INFORMATION GIVEN ->

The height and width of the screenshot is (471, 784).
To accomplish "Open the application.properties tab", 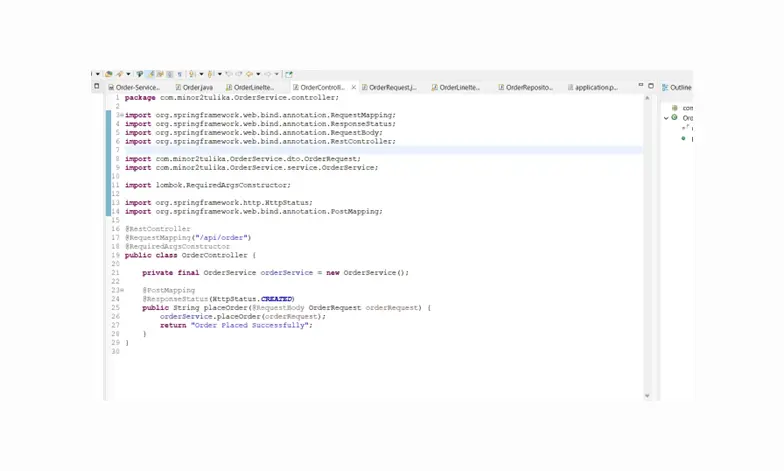I will pyautogui.click(x=595, y=88).
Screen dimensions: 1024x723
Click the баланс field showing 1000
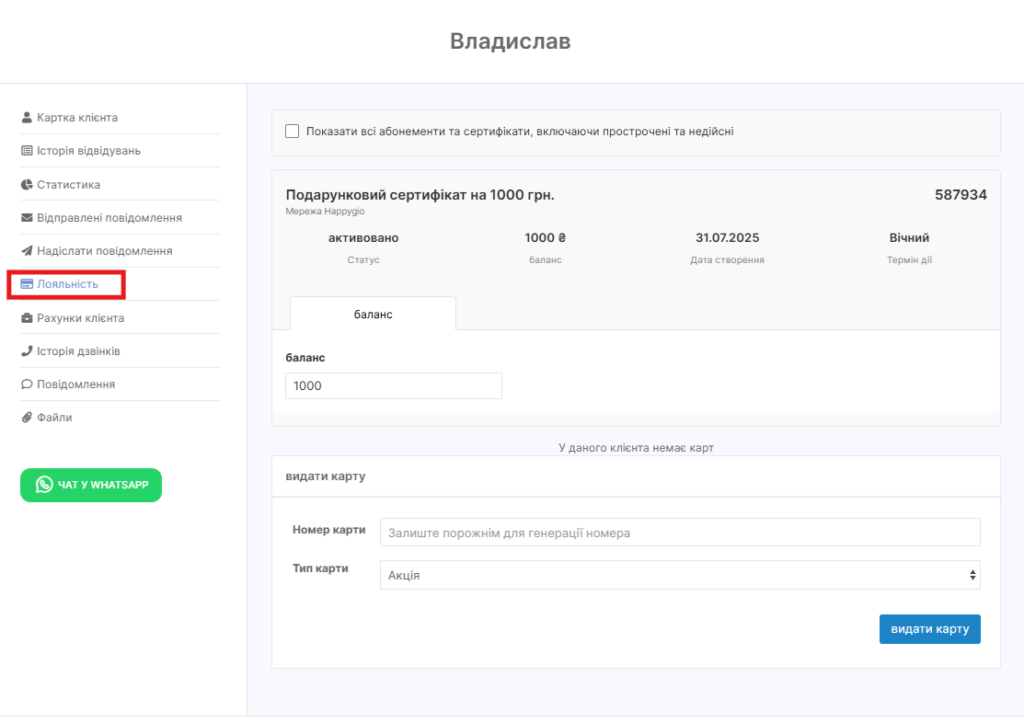pyautogui.click(x=393, y=386)
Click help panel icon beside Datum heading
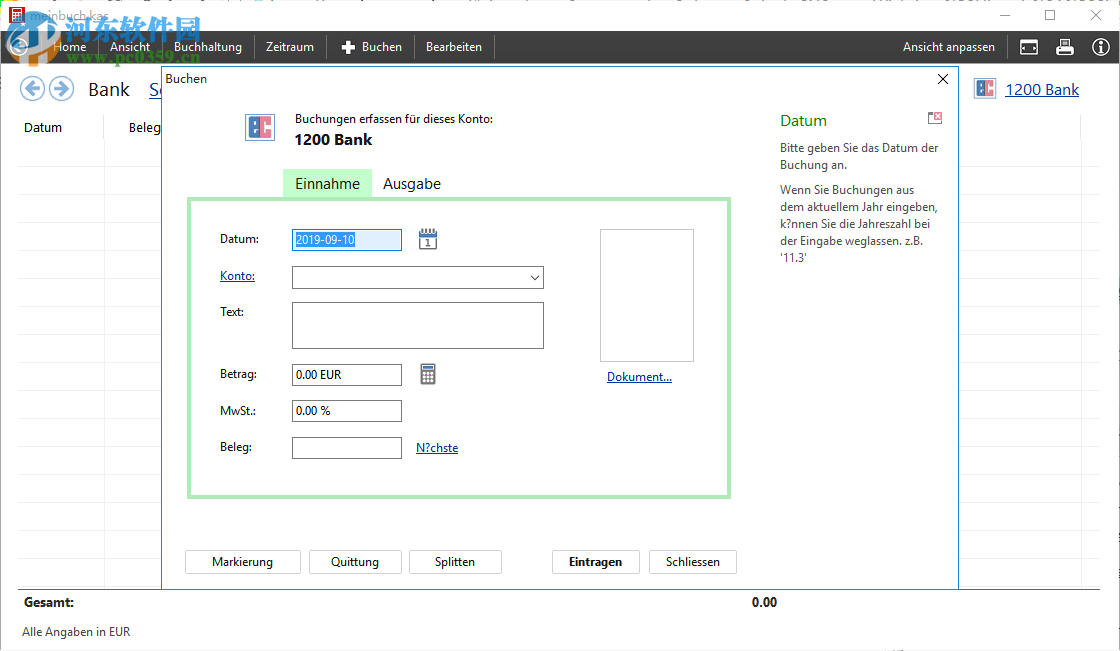This screenshot has height=651, width=1120. point(935,118)
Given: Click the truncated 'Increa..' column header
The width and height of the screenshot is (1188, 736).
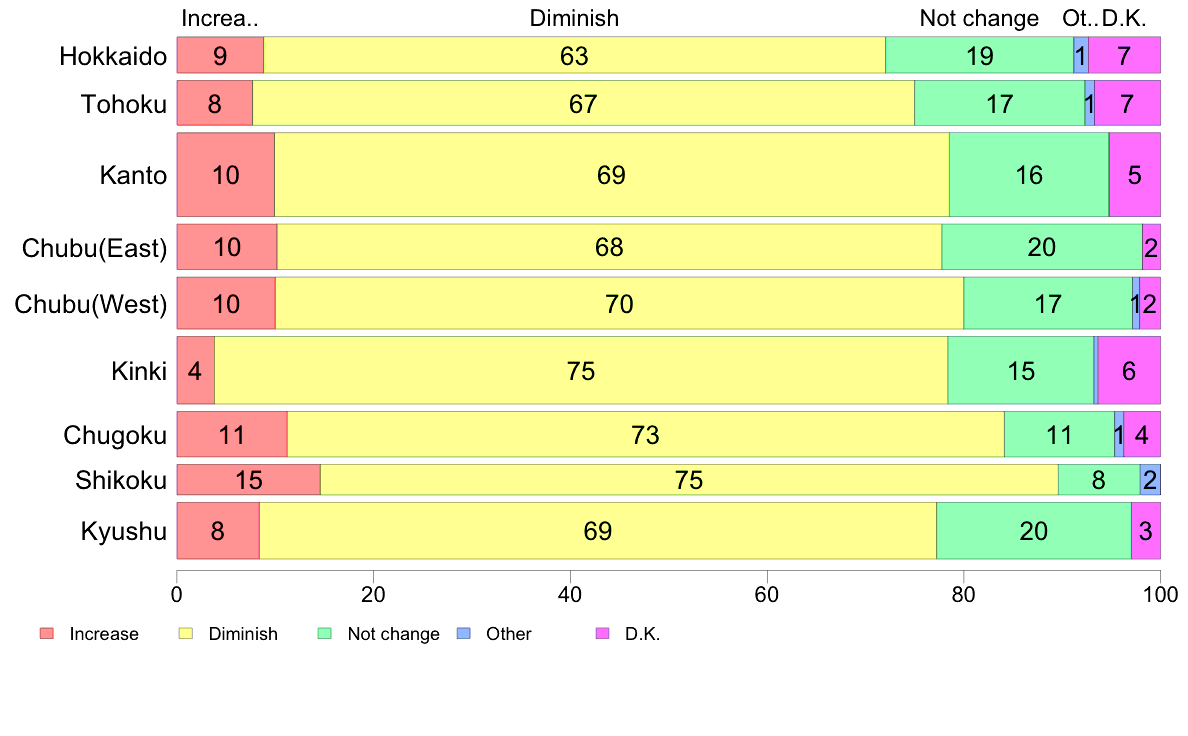Looking at the screenshot, I should coord(220,18).
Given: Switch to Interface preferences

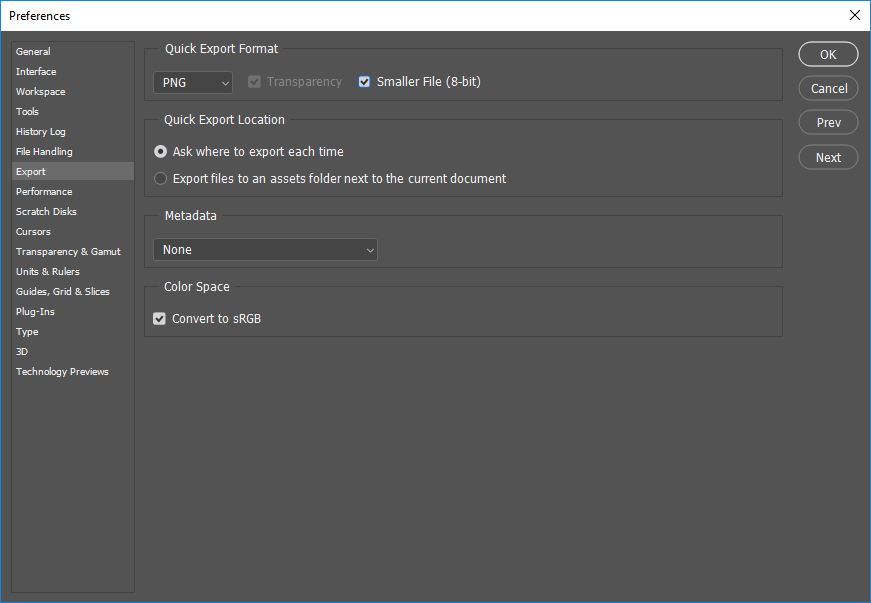Looking at the screenshot, I should coord(36,72).
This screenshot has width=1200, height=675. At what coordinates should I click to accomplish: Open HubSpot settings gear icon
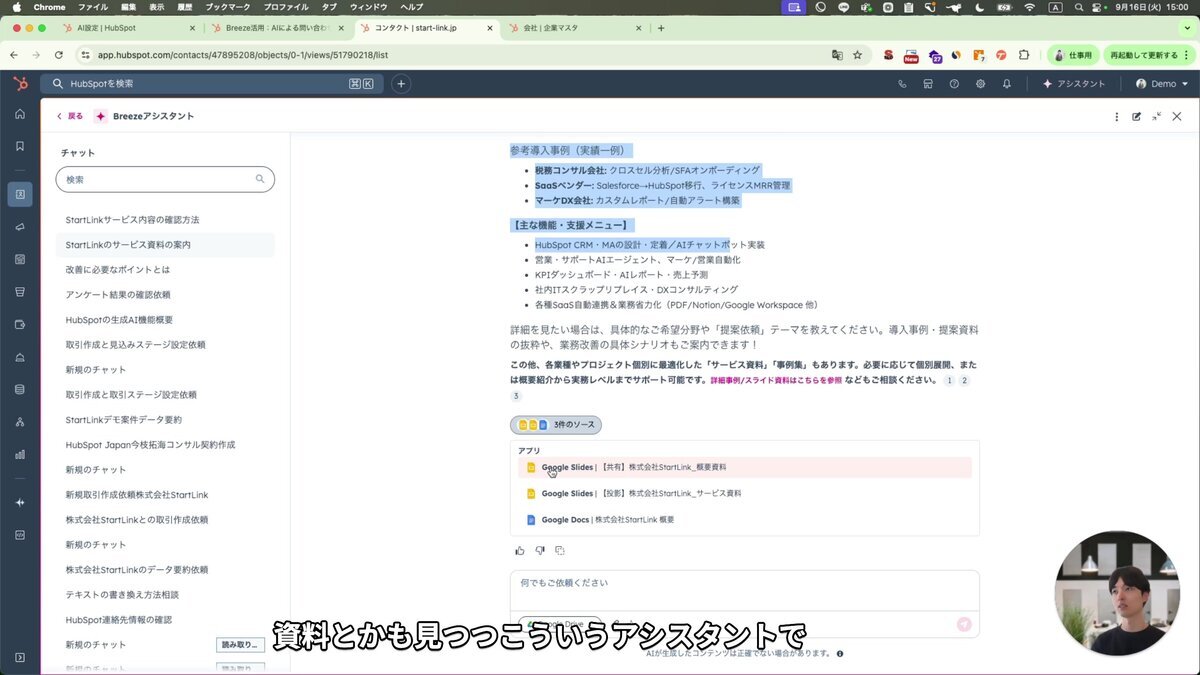coord(980,84)
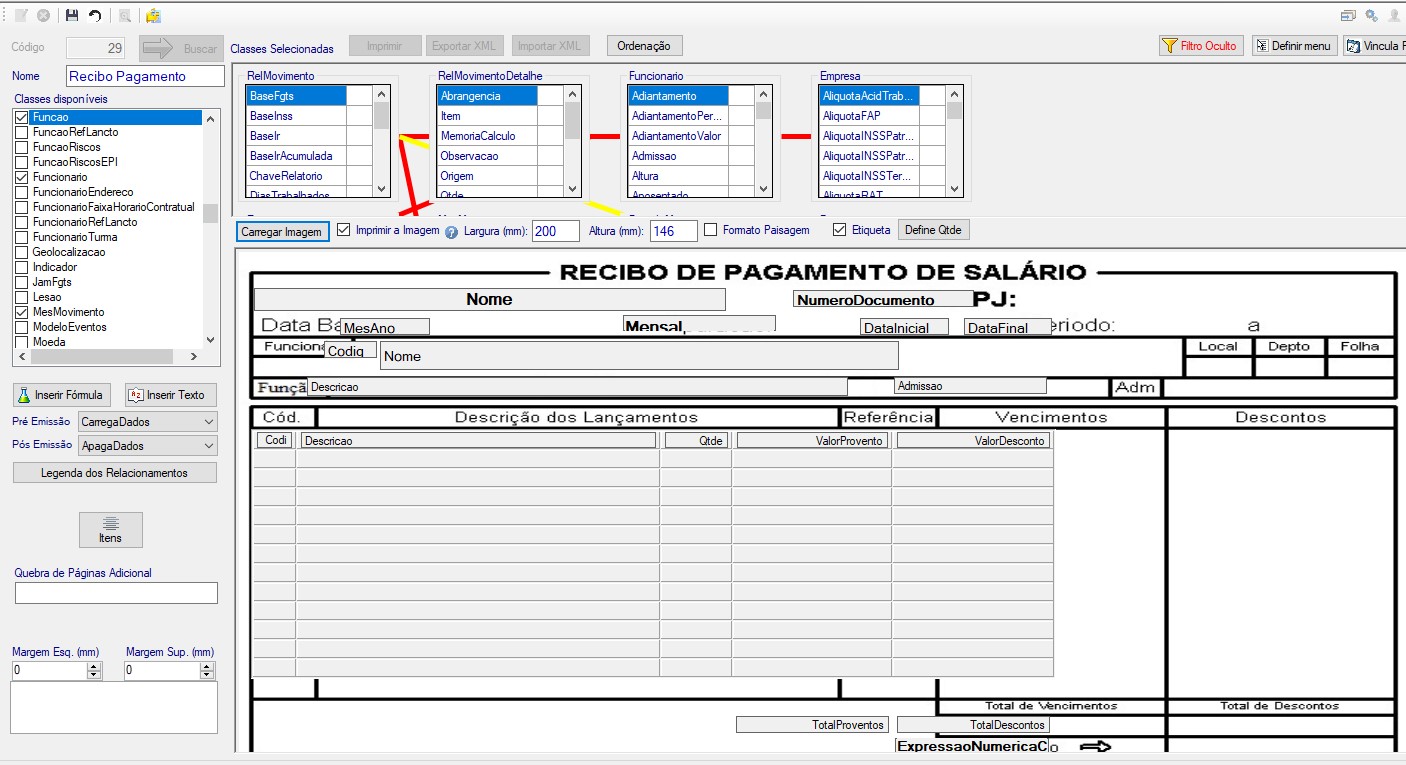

ASSIGNMENT -> Leaving every picture out, return the lines from the one containing "Screen dimensions: 1024x723" through the last line of the records exactly.

SOLUTION BELOW ->
Screen dimensions: 1024x723
Click the баланс field showing 1000
pyautogui.click(x=393, y=386)
Click help panel icon beside Datum heading
This screenshot has height=651, width=1120. point(935,118)
Given: Click the truncated 'Increa..' column header
The width and height of the screenshot is (1188, 736).
Looking at the screenshot, I should coord(220,18).
Given: Switch to Interface preferences

Looking at the screenshot, I should coord(36,72).
This screenshot has width=1200, height=675. At what coordinates should I click to accomplish: Open HubSpot settings gear icon
coord(980,84)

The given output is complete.